The Board of Directors of our Company has pleasure in presenting the Board Report
pursuant to Section 134(3) of the Companies Act, 2013, comprising the prescribed
particulars and information as per the Companies (Management and Administration) Rules,
2014, and the Companies (Accounts) Rules, 2014, in respect of the year ended 31st
March, 2023, as follows:
a) Number of Meetings of the Board : 10
b) Directors' Responsibility Statement:
Pursuant to Section 134(5) of the Companies
Act, 2013 (Act) our Directors hereby state that:
i) In the preparation of the annual accounts, the applicable accounting standards have
been followed along with a proper explanation relating to material departures.
ii) The directors had selected such accounting policies, applied them consistently, and
made judgements and estimates that were reasonable and prudent so as to give a true and
fair view of the state of affairs of the company at the end of the financial year and of
the profit and loss of the company for that period.
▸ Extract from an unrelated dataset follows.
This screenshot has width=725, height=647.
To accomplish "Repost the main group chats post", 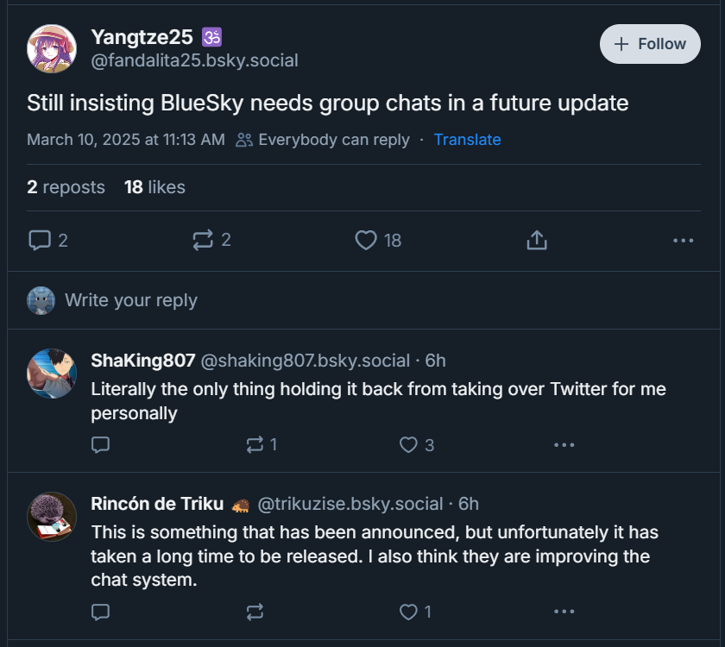I will 203,240.

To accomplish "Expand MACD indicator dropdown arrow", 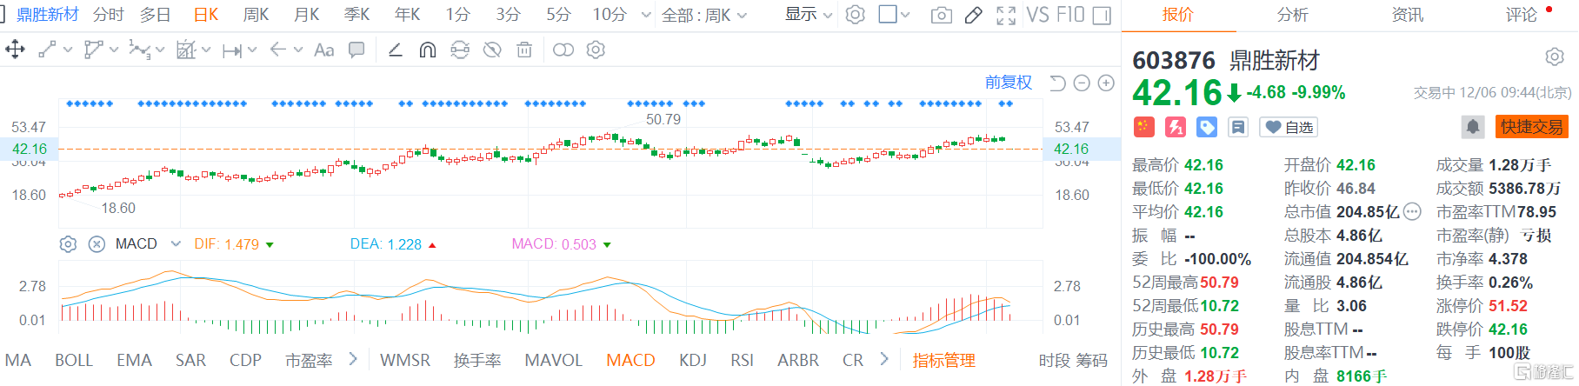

iii) The directors had taken proper and sufficient care for the maintenance of adequate
accounting records in accordance with the provisions of this Act for safeguarding the
assets of the company and preventing and detecting fraud and other irregularities.
iv) The directors had prepared the annual accounts on a going-concern basis.
v) The directors have laid down internal financial controls to be followed by the
company, and such internal financial controls are adequate and are operating effectively.
vi) The directors had devised proper systems to ensure compliance with the provisions
of all applicable laws and that such systems were adequate and operating effectively.
c) Declaration by Independent Directors under
Subsection 6 of Section 149:
The company has received the necessary declarations
from each Independent Director under Section 149(7)
of the Companies Act, 2013 and Regulation 25(8) of the
SEBI (Listing Obligations and Disclosure Requirements) Regulations, 2015.
d) Nomination and Remuneration Policy:
The criteria laid down in the Companies Act, 2013 and the Rules framed thereunder are
complied with while appointing the Directors, including Independent Directors. The
Nomination and Remuneration Policy has been formulated and approved by the Nomination and
Remuneration Committee and Board of Directors, and the same is available on the website of
the company at https://www.zimlab.in/investor-reports-policies.
e) Explanations or comments on a qualification/ reservation/adverse-remark/disclaimer
made by:
1. Statutory Auditor: Not applicable since there is no qualification, reservation,
adverse remark, or disclaimer by the auditor.
2. Secretarial Auditor: Not applicable since there is no qualification, reservation,
adverse remark, or disclaimer by the auditor.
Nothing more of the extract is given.